··· RECORDED DATA

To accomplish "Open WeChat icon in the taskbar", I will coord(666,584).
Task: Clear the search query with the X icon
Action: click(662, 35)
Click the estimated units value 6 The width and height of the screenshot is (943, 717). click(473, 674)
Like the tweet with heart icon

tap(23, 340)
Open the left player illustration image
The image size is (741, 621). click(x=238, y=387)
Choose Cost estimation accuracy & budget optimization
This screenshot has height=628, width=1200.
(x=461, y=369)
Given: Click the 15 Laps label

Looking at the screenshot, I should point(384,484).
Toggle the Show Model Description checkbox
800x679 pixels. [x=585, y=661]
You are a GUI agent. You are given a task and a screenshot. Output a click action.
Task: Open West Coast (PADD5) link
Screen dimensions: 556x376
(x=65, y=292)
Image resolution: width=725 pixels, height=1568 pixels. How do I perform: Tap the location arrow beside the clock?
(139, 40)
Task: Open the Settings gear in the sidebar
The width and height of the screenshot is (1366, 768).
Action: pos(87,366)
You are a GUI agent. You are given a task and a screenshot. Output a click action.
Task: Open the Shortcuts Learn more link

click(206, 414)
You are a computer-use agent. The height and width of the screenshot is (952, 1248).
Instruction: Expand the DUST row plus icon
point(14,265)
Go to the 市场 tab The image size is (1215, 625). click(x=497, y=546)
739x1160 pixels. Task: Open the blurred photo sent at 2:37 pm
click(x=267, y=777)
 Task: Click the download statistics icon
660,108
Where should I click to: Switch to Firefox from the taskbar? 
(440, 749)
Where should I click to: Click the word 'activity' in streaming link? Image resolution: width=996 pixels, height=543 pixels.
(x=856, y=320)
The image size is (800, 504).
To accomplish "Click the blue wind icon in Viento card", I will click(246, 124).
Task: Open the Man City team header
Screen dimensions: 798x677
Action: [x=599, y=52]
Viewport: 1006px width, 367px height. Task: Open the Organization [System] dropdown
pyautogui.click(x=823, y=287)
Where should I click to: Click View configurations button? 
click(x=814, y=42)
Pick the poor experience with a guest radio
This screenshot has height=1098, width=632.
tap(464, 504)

······

Whatever appears in the listing above, write it down again exactly.

To accomplish "Open WeChat icon in the taskbar", I will coord(666,584).
Task: Clear the search query with the X icon
Action: click(662, 35)
Click the estimated units value 6 The width and height of the screenshot is (943, 717). click(473, 674)
Like the tweet with heart icon

tap(23, 340)
Open the left player illustration image
The image size is (741, 621). click(x=238, y=387)
Choose Cost estimation accuracy & budget optimization
This screenshot has height=628, width=1200.
(x=461, y=369)
Given: Click the 15 Laps label

Looking at the screenshot, I should point(384,484).
Toggle the Show Model Description checkbox
800x679 pixels. [x=585, y=661]
You are a GUI agent. You are given a task and a screenshot. Output a click action.
Task: Open West Coast (PADD5) link
Screen dimensions: 556x376
(x=65, y=292)
Image resolution: width=725 pixels, height=1568 pixels. How do I perform: Tap the location arrow beside the clock?
(139, 40)
Task: Open the Settings gear in the sidebar
The width and height of the screenshot is (1366, 768).
Action: pos(87,366)
You are a GUI agent. You are given a task and a screenshot. Output a click action.
Task: Open the Shortcuts Learn more link

click(206, 414)
You are a computer-use agent. The height and width of the screenshot is (952, 1248).
Instruction: Expand the DUST row plus icon
point(14,265)
Go to the 市场 tab The image size is (1215, 625). click(x=497, y=546)
739x1160 pixels. Task: Open the blurred photo sent at 2:37 pm
click(x=267, y=777)
 Task: Click the download statistics icon
660,108
Where should I click to: Switch to Firefox from the taskbar? 
(440, 749)
Where should I click to: Click the word 'activity' in streaming link? Image resolution: width=996 pixels, height=543 pixels.
(x=856, y=320)
The image size is (800, 504).
To accomplish "Click the blue wind icon in Viento card", I will click(246, 124).
Task: Open the Man City team header
Screen dimensions: 798x677
Action: [x=599, y=52]
Viewport: 1006px width, 367px height. Task: Open the Organization [System] dropdown
pyautogui.click(x=823, y=287)
Where should I click to: Click View configurations button? 
click(x=814, y=42)
Pick the poor experience with a guest radio
This screenshot has height=1098, width=632.
tap(464, 504)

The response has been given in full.